The Reports tab in your N2WS Backup & Recovery dashboard will contain records for all recovery operations. Each recovery record will contain a time stamp of the recovery operation, the backup it was recovered from, and additional information. Recovery records are automatically deleted as the backups are. N2WS also integrates with 3rd party reporting and monitoring software like Datadog and Splunk.

Recovery Point Objective

RPO refers to the amount of data at risk. It’s determined by the amount of time between data protection events and reflects the amount of data that potentially could be lost during a disaster recovery.

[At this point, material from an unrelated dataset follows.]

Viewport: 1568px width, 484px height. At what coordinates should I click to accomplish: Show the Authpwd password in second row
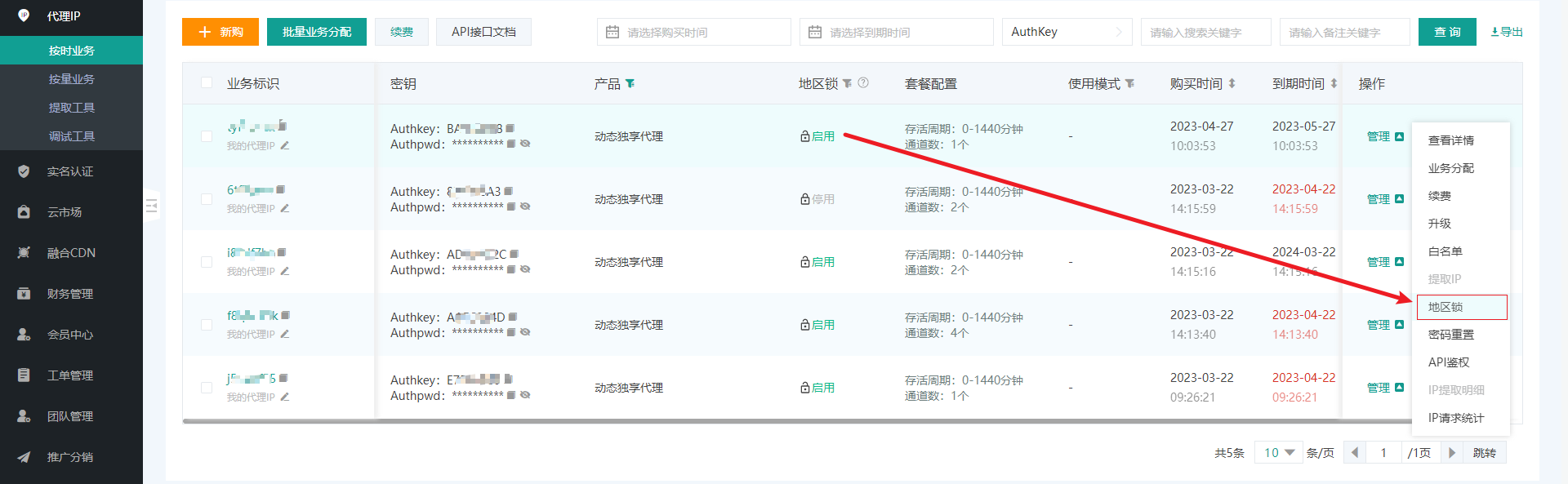click(525, 206)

The metric is an indication of the amount of data at risk of being lost.

Recovery Time Objective

Recovery Time Objective (RTO) is the targeted duration of time and a service level within which a business process must be restored after a disaster (or disruption) in order to avoid unacceptable consequences associated with a break in business continuity.

Schedules are the objects defining when to perform backup. Schedules are defined separately from policies. A schedule can be associated with several policies. Multiple schedules can be associated with the same policy.

When it comes to Linux instances you don’t even have to install an agent, the same effect is achieved by using Pre/Post backup scripts which you can enable in the backup Policy (Policy “more option” section).

Secret Keys are saved in the database in an encrypted format – not accessible from outside the application – as an extra safety measure.

When referring to Amazon Elastic Block Store (Amazon EBS): A snapshot is a backup of your volumes that is stored in Amazon S3. You can use these snapshots as the starting point for new Amazon EBS volumes or to protect your data for long-term durability.

Snapshot Vaulting allows protecting the target account against wrongful snapshot deletion and allows recovering EC2 instances and EBS volumes across accounts. A Snapshot Vault is created when you combine cross-account and cross-region backup to create a “vault” that is extra secure.

Secure Socket Shell (SSH) is a network protocol that provides administrators with a secure way to access a remote computer. SSH also refers to the suite of utilities that implement the protocol.

Secure Sockets Layer (SSL) Certificates are small data files that digitally bind a cryptographic key to an organization’s details. When installed on a web server, it activates the padlock and the https protocol and allows secure connections from a web server to a browser.

To automate backup management for a resource (i.e. an EC2 instance), you can add a tag to that resource named “cpm backup” (lower case). N2WS Backup & Recovery will identify this tag and parse its content. In this tag (tag value) you will be able to specify whether to remove this resource from all backup policies, whether to add it to a policy or list of policies, and whether to create a new policy, based on an existing one (template), and then add the resource to it. So basically you tag resources to be backed up without having to go into your N2WS dashboard.

A volume is a fixed amount of storage on an instance. You can share volume data between containers and persist the data on the container instance when the containers are no longer running.

Volume Shadow Copy Service

VSS operates at the block level of the file system and enables virtual server backup in Microsoft environments.